For practices requiring choice, companies should offer the choice at a time and in context in which the consumer is making a decision about his or her data
As we have seen in Part 4 of Privacy by Design, the lengthy privacy choices can be omitted for commonly accepted practices but what is the recommended approach for those that fall outside this boundary. The choice has to be meaningful through clear and concise questions, and at a time and in a context in which the consumer is making a decision about his or her data.

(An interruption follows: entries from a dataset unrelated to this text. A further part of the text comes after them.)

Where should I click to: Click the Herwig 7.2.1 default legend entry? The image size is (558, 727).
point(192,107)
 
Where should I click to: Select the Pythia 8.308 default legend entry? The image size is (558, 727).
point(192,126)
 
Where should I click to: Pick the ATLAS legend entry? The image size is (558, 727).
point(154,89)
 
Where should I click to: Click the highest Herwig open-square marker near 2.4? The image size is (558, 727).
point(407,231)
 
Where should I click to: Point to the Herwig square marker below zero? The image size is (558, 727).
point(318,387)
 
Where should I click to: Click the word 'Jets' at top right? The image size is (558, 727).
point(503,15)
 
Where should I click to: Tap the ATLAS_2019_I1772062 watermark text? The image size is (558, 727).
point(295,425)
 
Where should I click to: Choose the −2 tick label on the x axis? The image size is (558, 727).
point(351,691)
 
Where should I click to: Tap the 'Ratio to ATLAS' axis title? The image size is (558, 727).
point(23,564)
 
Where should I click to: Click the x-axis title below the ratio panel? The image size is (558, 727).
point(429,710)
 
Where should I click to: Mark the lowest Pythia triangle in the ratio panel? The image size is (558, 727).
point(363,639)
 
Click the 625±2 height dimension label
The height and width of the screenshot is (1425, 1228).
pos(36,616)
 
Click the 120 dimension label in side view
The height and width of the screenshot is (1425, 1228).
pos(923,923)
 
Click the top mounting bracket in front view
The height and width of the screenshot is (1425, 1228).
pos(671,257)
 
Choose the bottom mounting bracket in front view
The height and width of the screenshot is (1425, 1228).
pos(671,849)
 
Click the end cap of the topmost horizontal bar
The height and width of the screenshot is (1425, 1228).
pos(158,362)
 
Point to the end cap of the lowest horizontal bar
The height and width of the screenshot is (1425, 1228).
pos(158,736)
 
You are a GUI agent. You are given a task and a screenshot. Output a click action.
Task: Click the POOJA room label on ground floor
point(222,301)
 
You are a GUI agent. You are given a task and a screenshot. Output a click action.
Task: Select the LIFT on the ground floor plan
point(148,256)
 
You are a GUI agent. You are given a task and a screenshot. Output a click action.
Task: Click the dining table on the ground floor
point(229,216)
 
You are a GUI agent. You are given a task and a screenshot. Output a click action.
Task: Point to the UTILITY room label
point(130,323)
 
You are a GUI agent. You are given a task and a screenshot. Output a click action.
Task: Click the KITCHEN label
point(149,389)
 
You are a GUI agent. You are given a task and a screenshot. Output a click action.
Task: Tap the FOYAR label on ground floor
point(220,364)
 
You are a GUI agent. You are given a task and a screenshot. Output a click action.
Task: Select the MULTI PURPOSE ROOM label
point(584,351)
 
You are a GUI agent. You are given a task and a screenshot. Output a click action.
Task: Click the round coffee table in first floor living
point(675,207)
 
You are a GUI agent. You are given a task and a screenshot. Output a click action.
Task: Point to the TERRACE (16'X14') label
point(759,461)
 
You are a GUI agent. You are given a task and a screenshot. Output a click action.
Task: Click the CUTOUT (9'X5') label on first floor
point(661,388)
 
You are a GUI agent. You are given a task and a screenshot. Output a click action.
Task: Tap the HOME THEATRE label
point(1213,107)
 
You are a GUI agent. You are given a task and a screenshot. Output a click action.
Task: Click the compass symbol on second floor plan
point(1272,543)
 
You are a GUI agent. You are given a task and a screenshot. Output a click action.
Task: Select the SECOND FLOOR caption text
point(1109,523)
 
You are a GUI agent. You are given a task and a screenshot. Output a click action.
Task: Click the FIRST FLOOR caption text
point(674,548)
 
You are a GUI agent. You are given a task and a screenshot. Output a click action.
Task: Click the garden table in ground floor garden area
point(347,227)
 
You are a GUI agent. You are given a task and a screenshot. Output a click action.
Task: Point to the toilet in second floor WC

For example, in online activity the disclosure and control mechanism should appear clearly on the page on which the consumer type in his or her personal information whereas in offline, the disclosure and consumer control should take place at the point of sale such as, having the cashier ask the customer whether he/she would like to receive marketing offers from other companies. A typical situation is with social media services. If consumer information will be conveyed to third-party application developer, the notice-and-choice mechanism should appear at the time the consumer is deciding whether to use the application and in any event, before the application obtains his/her information. In the event where information sharing occurs automatically through a default setting, the consumer must be informed in plain English when he/she becomes a member of the service.
The commission believes that businesses that take a simplified approach to providing choices will not only help consumers make decisions during particular transactions but also will facilitate consumers’ ability to compare privacy options that different companies offer, hence such approach could promote meaningful competition on privacy. A simplified approach is one that do not place choice buried within long privacy policies and pre-checked boxes which are considered as non-effective.